When radicalisation is explicitly positioned and policed by schools and other educational institutions as the equivalent to sexual exploitation, crime, drug abuse and child neglect, then it is not surprising that both academic studies and media reports have found that some students are becoming fearful of speaking out and being labelled as radical. (Sukarieh and Tannock, 2016: 34).

There has been scant official response to these criticisms. As William Davies (2016) says about neoliberalism more generally, punitive measures have “a relentless form that acts in place of reasoned discourse, thus replacing the need for hegemonic consensus forma­tion”. Empty affirmations of good intent are repeated ritualistically: “power now seeks to circumvent the public sphere, in order to avoid the constraints of criti­cal reason”.

Why? The state’s aims cannot be explicitly acknowledged or justified, especially in the case of the Prevent programme.

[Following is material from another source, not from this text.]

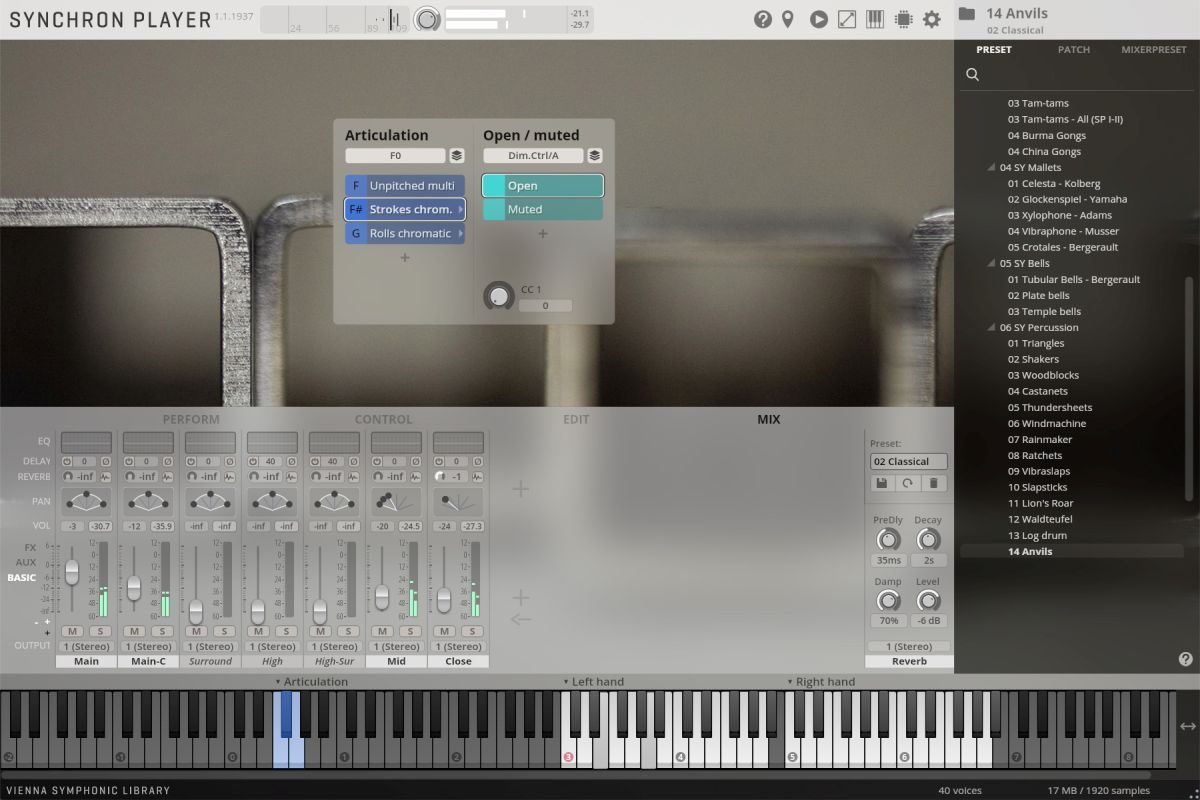The height and width of the screenshot is (800, 1200).
Task: Solo the Mid mixer channel
Action: pyautogui.click(x=409, y=631)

The use of counterinsurgency theory and practice in the UK’s ‘war on terror’ blurs the distinction between Pursue and Prevent, coercion and consent, and, ultimately, civilian and combatant. This challenges the liberal claim that counter-terrorism policies, especially Prevent, are about social inclusivity or ‘safeguarding’ and that the UK government is accountable to the people (Sabir, 2017: 202).

Safeguarding resistance

In sum, the Prevent programme has been rightly criticised as counter-productive for curbing terrorist threats and thus as ‘unworkable’ in that pragmatic sense.  Yet this argument depoliticises the problem as a cognitive deficit of government, which therefore needs better experts.  Any effective opposition instead must identify the real driver.

Let us return to the original question: Given widespread complaints that the Prevent programme is counter-productive for preventing terrorism, what drives the UK counter-extremism strategy?  Its practices imply answers contrary to its espoused aims.  Its routine punishments and threats aim to incorporate various agencies (public-sector institutions, civil society organisations, and community groups) into a collective self-policing of ‘extremism’. This conveniently undermines democratic rights, suppresses debate on UK foreign policy, and diverts blame elsewhere.

By turning Muslims into a suspect community, the state extends low-intensity operations to potentially everyone. Such practices spread mutual distrust and deter political dissent, as regards UK foreign policy as well as the Prevent programme itself.

For truly preventing terrorism and safeguarding vulnerable individuals, many critics ask for alternative means. These have been developed by many Muslim groups, but their efforts are undermined by the state’s agenda (Faith Matters, 2015).  Likewise efforts by schools to safeguard children there.

Since the government announced plans for making Prevent statutory, opposition campaigns have raised slogans such as ‘Educators, not informants’, and ‘Students, not suspects’ (NUS, 2015). They aim to build support for individuals who refuse complicity and contest the procedures. This resistance needs safeguarding through visible, consistent solidarity. This can also help to provide the basis for undermining the routine punishment which drives the entire ‘counter-terror’ regime.

Towards ‘an effective and genuine Security Union’, the EU has an agenda to extend similar programmes, e.g. “to prevent more people from being radicalised and ensure that those who already are enter de-radicalisation programmes” (CEC, 2016).  Wherever governments try to impose administrative punishment and collective self-policing, critics can cite the UK’s negative experience.  According to a report for the European Parliament, such counter-extremism programmes “generate a feeling of suspicion that is unhelpful to the relations between the state and Muslim communities across Europe”. Moreover, pro-active administrative practices and pre-emptive judicial powers have “potentially damaging effects in terms of fundamental rights” (EP, 2014).  Indeed, the ostensible aims are contradicted by the effects and the implicit aim to suppress political dissent.